> Assignment: What you return should be every record, retyped without a single change.

> Record excerpts:

---

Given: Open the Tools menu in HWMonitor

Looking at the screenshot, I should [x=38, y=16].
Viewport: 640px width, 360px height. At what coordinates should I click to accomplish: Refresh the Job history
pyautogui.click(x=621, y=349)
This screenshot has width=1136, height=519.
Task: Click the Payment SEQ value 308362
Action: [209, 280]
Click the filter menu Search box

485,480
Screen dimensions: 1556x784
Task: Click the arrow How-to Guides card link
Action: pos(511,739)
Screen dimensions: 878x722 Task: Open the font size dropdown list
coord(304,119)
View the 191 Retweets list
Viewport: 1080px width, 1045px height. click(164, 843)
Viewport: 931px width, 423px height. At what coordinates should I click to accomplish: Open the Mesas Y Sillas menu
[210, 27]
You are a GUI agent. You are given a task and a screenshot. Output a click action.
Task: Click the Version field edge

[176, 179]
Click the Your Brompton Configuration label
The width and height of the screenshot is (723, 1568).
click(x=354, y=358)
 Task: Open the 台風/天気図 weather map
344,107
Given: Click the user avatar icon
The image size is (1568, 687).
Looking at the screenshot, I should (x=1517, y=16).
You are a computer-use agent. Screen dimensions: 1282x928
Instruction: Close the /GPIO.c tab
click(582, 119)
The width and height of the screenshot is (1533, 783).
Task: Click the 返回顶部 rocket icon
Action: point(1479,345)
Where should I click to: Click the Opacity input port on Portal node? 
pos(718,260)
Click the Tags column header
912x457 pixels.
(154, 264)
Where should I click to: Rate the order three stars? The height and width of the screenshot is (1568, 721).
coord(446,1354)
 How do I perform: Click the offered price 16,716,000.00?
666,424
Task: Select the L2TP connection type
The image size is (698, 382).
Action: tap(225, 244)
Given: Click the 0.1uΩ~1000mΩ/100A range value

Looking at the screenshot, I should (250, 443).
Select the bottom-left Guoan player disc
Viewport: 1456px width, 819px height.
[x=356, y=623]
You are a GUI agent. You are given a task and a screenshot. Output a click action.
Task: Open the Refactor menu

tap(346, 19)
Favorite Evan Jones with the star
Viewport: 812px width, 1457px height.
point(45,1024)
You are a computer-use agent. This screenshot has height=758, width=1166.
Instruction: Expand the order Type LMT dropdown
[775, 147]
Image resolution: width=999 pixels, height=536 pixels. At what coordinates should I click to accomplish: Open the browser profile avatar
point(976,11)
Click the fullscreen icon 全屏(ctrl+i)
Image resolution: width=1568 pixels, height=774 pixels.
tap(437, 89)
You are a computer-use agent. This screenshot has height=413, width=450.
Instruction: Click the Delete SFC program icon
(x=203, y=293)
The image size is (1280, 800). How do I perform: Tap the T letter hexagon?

---

> Expected output:
Given: Open the Tools menu in HWMonitor

Looking at the screenshot, I should [x=38, y=16].
Viewport: 640px width, 360px height. At what coordinates should I click to accomplish: Refresh the Job history
pyautogui.click(x=621, y=349)
This screenshot has width=1136, height=519.
Task: Click the Payment SEQ value 308362
Action: [209, 280]
Click the filter menu Search box

485,480
Screen dimensions: 1556x784
Task: Click the arrow How-to Guides card link
Action: pos(511,739)
Screen dimensions: 878x722 Task: Open the font size dropdown list
coord(304,119)
View the 191 Retweets list
Viewport: 1080px width, 1045px height. click(164, 843)
Viewport: 931px width, 423px height. At what coordinates should I click to accomplish: Open the Mesas Y Sillas menu
[210, 27]
You are a GUI agent. You are given a task and a screenshot. Output a click action.
Task: Click the Version field edge

[176, 179]
Click the Your Brompton Configuration label
The width and height of the screenshot is (723, 1568).
click(x=354, y=358)
 Task: Open the 台風/天気図 weather map
344,107
Given: Click the user avatar icon
The image size is (1568, 687).
Looking at the screenshot, I should (x=1517, y=16).
You are a computer-use agent. Screen dimensions: 1282x928
Instruction: Close the /GPIO.c tab
click(582, 119)
The width and height of the screenshot is (1533, 783).
Task: Click the 返回顶部 rocket icon
Action: point(1479,345)
Where should I click to: Click the Opacity input port on Portal node? 
pos(718,260)
Click the Tags column header
912x457 pixels.
(154, 264)
Where should I click to: Rate the order three stars? The height and width of the screenshot is (1568, 721).
coord(446,1354)
 How do I perform: Click the offered price 16,716,000.00?
666,424
Task: Select the L2TP connection type
The image size is (698, 382).
Action: tap(225, 244)
Given: Click the 0.1uΩ~1000mΩ/100A range value

Looking at the screenshot, I should (250, 443).
Select the bottom-left Guoan player disc
Viewport: 1456px width, 819px height.
[x=356, y=623]
You are a GUI agent. You are given a task and a screenshot. Output a click action.
Task: Open the Refactor menu

tap(346, 19)
Favorite Evan Jones with the star
Viewport: 812px width, 1457px height.
point(45,1024)
You are a computer-use agent. This screenshot has height=758, width=1166.
Instruction: Expand the order Type LMT dropdown
[775, 147]
Image resolution: width=999 pixels, height=536 pixels. At what coordinates should I click to accomplish: Open the browser profile avatar
point(976,11)
Click the fullscreen icon 全屏(ctrl+i)
Image resolution: width=1568 pixels, height=774 pixels.
tap(437, 89)
You are a computer-use agent. This screenshot has height=413, width=450.
Instruction: Click the Delete SFC program icon
(x=203, y=293)
The image size is (1280, 800). How do I perform: Tap the T letter hexagon?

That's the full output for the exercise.